Vorgegebener Text:
Das waren aber immer noch weit weniger als die gut 300.000 Mann, die zukünftigen Erzählungen zufolge angeblich nach Rom marschiert sind. 15.000 Mann? Mit ihnen hätte die italienische Armee leicht fertigwerden können, um den Staat vor dem Machthunger des Faschistenführers Benito Mussolini zu schützen.

Vergessen und Verdrängung

Doch König Viktor Emanuel III. kratzte nicht ausreichend Mut zusammen, um es zur Konfrontation mit dem "Duce", zu Deutsch: "Führer", kommen zu lassen. Im Gegenteil: Am 29. Oktober 1922 verkündete der Monarch, dass Mussolini Regierungschef werden solle, dieser machte sich in der Folge dann zum Diktator. Eben der "erste Faschist", wie der Historiker Hans Woller in seiner Biografie des "Duce" schreibt.

Als "Marsch auf Rom" glorifizierten die Faschisten ihre Form der "Machtergreifung" vom 27. bis 31. Oktober 1922, was mehr der Fantasie entsprungen war als der Realität. "Der legendäre Marsch auf Rom hat also überhaupt nicht stattgefunden", konstatiert Woller.

Just zum 100. Jahrestag dieses "Ereignisses" hat sich in Italien nun Makaberes zugetragen: Ultrarechte bilden wieder die Regierung. Mit einer Frau an der Spitze, Giorgia Meloni, die Mussolini einmal einen "guten Politiker" nannte. Mit dem Senatspräsidenten Ignazio La Russa, der Nummer zwei im Staat, der Bilder und eine Statue des "Duce" im Wohnzimmer stehen hat. Mit Spitzenfunktionären, die sich einst stolz Faschisten nannten.

"Äußerst besorgt" beobachten Partisanenvereinigungen, deren Gründer einst im Widerstand das Land von der Faschistendiktatur mitbefreit hatten, die Entwicklung – und nicht nur sie.

Italien hat in einem Jahrhundert viel vergessen und verdrängt. Die Herrschaft der Faschisten, die an einem nasskalten Wochenende in den letzten Oktobertagen 1922 per Staatsstreich begonnen hatte, haben viele Italiener unter Folklore und Nostalgie abgespeichert. Als wäre die Regentschaft Mussolinis, der dem deutschen Despoten Adolf Hitler als Vorbild diente, kein historisches Übel gewesen, sondern nur eine Epoche unter vielen.

"Nicht abgerechnet"

"Wir haben mit dem Faschismus nicht abgerechnet", kritisiert Gianfranco Miro Gori vom Partisanenverein Anpi. Etwas Ähnliches wie die Nürnberger Prozesse gab es in Italien nicht. Die faschistischen Funktionäre wurden ab 1945 in die Nachkriegsverwaltung übernommen, in die Gerichte, Polizeistuben, Behörden. Faschistische Bauten stehen noch heute. Während in Deutschland nach Kriegsende zahlreiche Spuren der Nazis aus dem öffentlichen Raum entfernt wurden, passieren in Rom Fußballfans auf dem Weg ins Olympiastadion einen Obelisken mit der Aufschrift "Mussolini Dux" (Mussolini Führer). An einem Bürogebäude prangt gut sichtbar ein Relief Mussolinis als Feldherr hoch zu Ross.

Bereitgestellte Einträge:
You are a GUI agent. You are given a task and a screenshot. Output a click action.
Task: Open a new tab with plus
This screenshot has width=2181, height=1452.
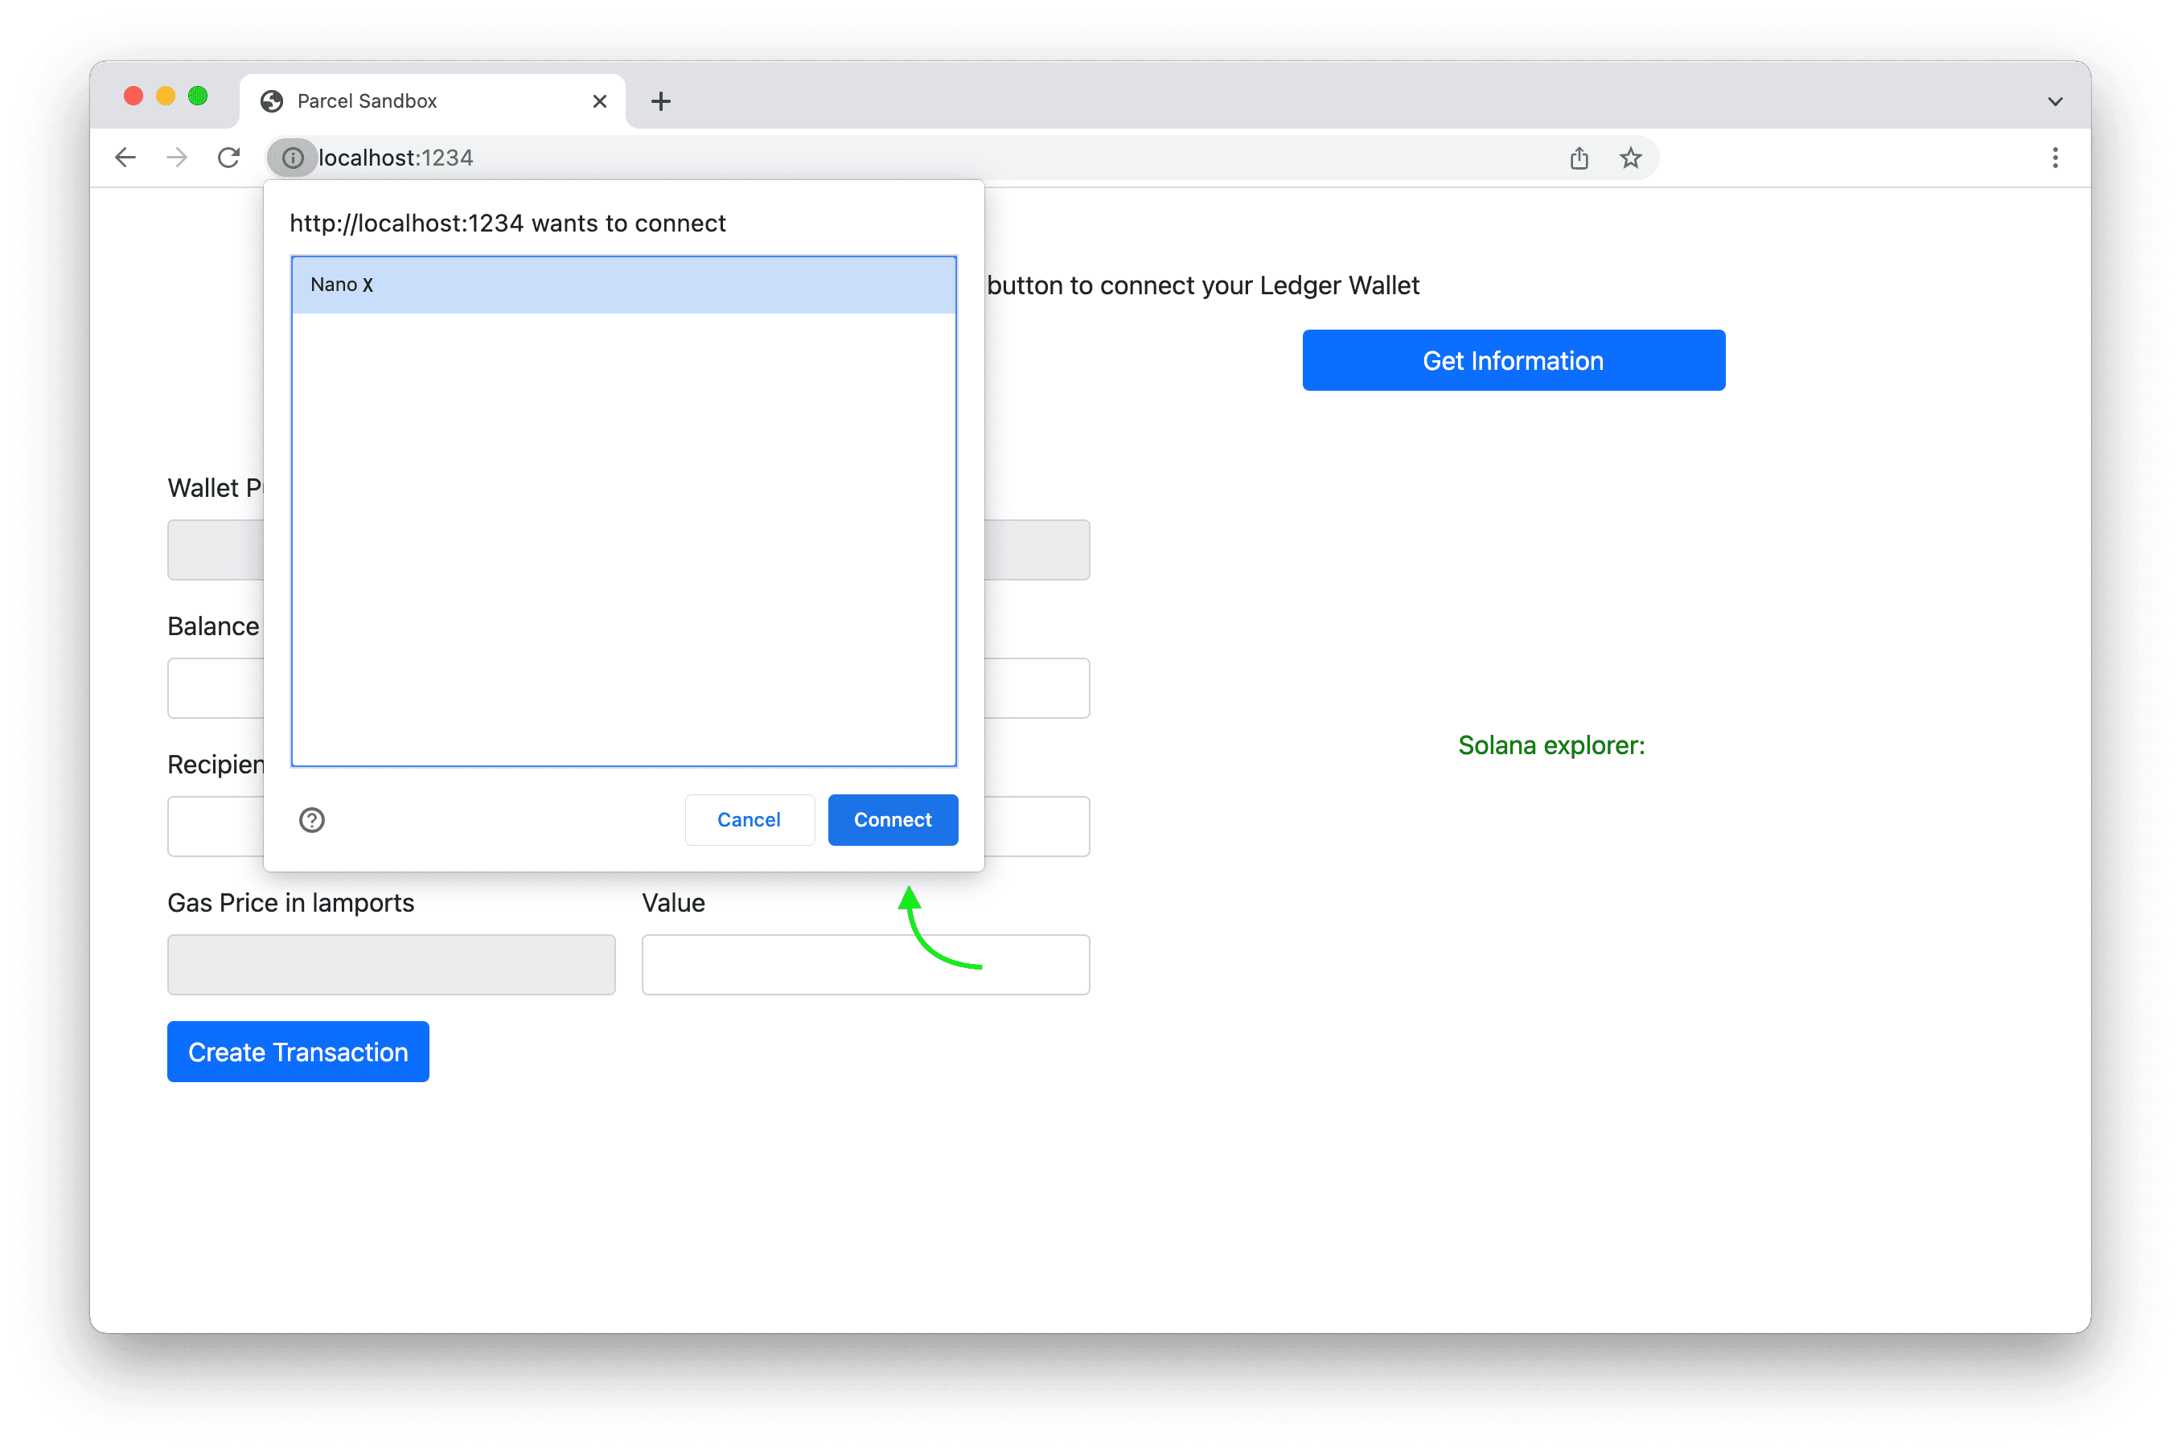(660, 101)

--

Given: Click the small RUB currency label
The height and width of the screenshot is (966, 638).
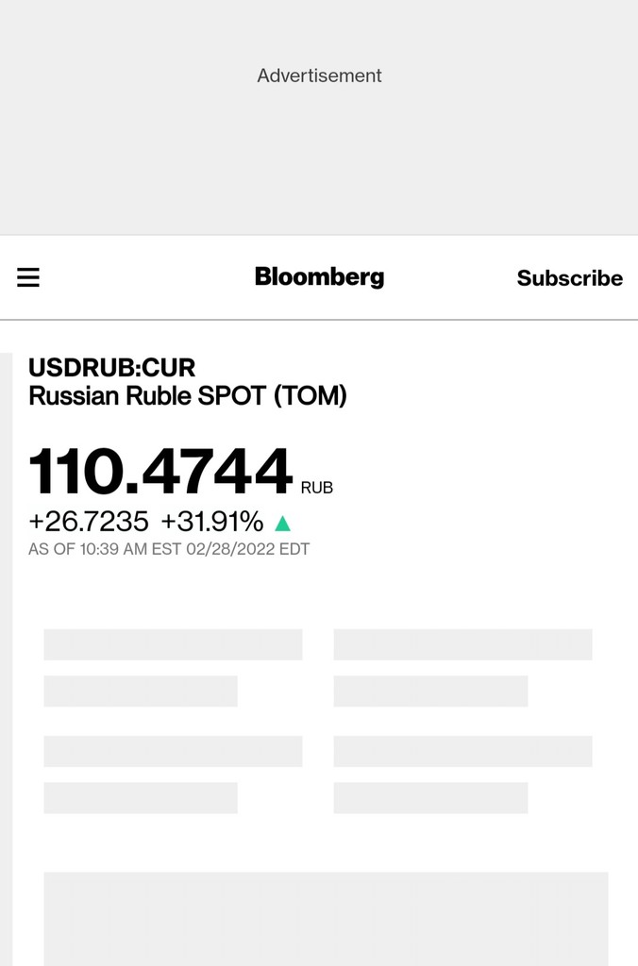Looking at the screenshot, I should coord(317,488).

...

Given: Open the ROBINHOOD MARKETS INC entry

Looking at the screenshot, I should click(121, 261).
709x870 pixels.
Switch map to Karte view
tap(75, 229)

Arbeitsanweisungen:
1 - Nennen Sie alle Personen, die im Text über den Marsch auf Rom namentlich erwähnt werden.
2 - Greifen Sie den Text über den Marsch auf Rom nach seinem letzten Satz auf und führen Sie ihn weiter.
Die Einträge haben mit dem Text über den Marsch auf Rom nichts zu tun.

Lösungen der Aufgaben:
1 - Benito Mussolini, Viktor Emanuel III., Hans Woller, Giorgia Meloni, Ignazio La Russa, Adolf Hitler, Gianfranco Miro Gori

2 -
So inszenierte sich Mussolini selbst, heroisch wollte er auch seine Machtübernahme geschildert haben. Dabei "marschierte" der "Duce" am 30. Oktober 1922 keineswegs per Pferd in die Ewige Stadt ein, sondern via Zug. Als neuer Ministerpräsident forderte er seine inzwischen Zehntausende von Anhängern im Norden und Osten von Rom auf, in die Hauptstadt zu kommen. Es ereigneten sich etliche Überfälle auf sozialistische und kommunistische Einrichtungen, das Land wurde in eine Diktatur umgewandelt. 1924 gewann Mussolini die Wahlen haushoch, zwei Jahre später wurden andere Parteien verboten.

Rund zwei Jahrzehnte lang herrschte der 1883 in bescheidenen Verhältnissen geborene "Duce" über das Mittelmeerland, verbreitete zusammen mit seinen Schergen Schrecken; Oppositionelle, Minderheiten und Juden wurden verfolgt, ausgegrenzt und während des Zweiten Weltkriegs dann auch in Konzentrationslager verschleppt und umgebracht. Im Angriffskrieg gegen Abessinien ab 1935 scheute der "Duce" zudem nicht vor dem massiven Einsatz von Giftgas gegen Verteidiger und Zivilisten zurück.

Nach der Landung der Alliierten auf Sizilien im Juli 1943 wurde der Hitler-Verbündete Mussolini abgesetzt und verhaftet. Deutsche Elitetruppen befreiten den Diktator, der "Duce" wurde Regierungschef der sogenannten Republik von Salò, eines Marionettenstaates von Hitlers Gnaden, allein gehalten durch deutsche Truppen. Am 28. April 1945 wurde Mussolini schließlich auf der Flucht von Partisanen erschossen und mit dem Kopf nach unten an einer Tankstelle am Piazzale Loreto in Mailand aufgehängt.

Wallfahrtsort für "Duce"-Fans

Mit dem Tod endete die Verherrlichung des Faschismus in Italien aber nicht. Das zeigt sich etwa in Mussolinis früherem Wohnort Forlì. Dort hat Domenico Morosini ein kleines Privatmuseum errichtet. Der Mann, der zur Begrüßung den rechten Arm nach oben streckt, kaufte die alte Villa Mussolinis und stopfte sie mit Fotos, Büsten, Kleidungsstücken und Andenken voll. Seine Frau führt stolz durch das weitgehend originalgetreue Gebäude; Mussolini nennt sie dabei immer nur "il Duce", den "Führer". Das Dachgeschoss haben die Morosinis zu einem "Studierzimmer" ausgebaut und an die Wände "Duce"-Sprüche gemalt. Zum Jahrestag planen sie einige Veranstaltungen auf dem Gelände.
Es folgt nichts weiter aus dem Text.